• EXERCISE DIRECTIONS:
Rewrite the entries that start with the line containing "Where should I" and go on through the line containing "tap(1095, 286)", replacing "option" with "choice" and changing nothing else.

• DATA RECORDS:
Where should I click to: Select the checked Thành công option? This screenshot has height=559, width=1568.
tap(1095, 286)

---

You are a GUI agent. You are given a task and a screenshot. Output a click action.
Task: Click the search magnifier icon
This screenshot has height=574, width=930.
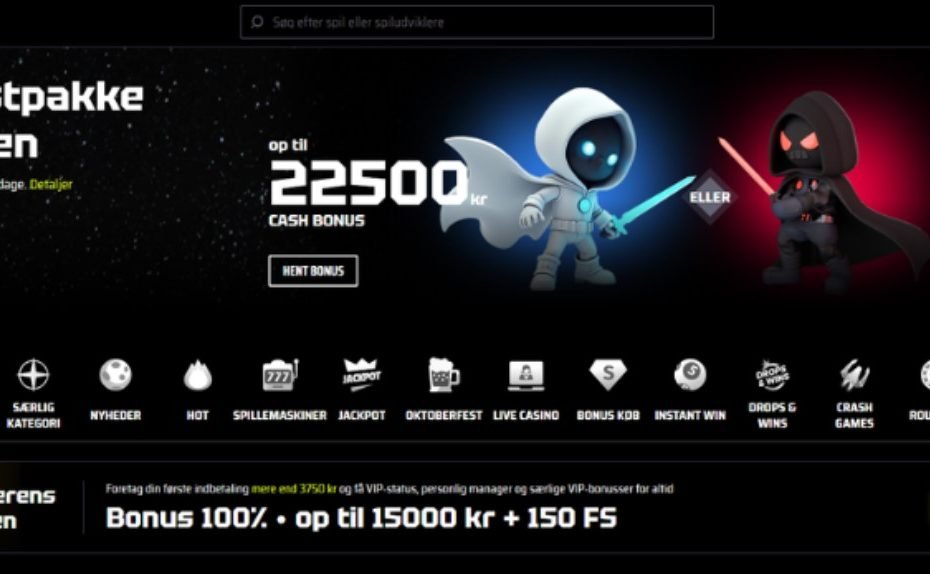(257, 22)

• SOLUTION TO THIS EXERCISE:
Where should I click to: Select the checked Thành công choice? This screenshot has height=559, width=1568.
tap(1095, 286)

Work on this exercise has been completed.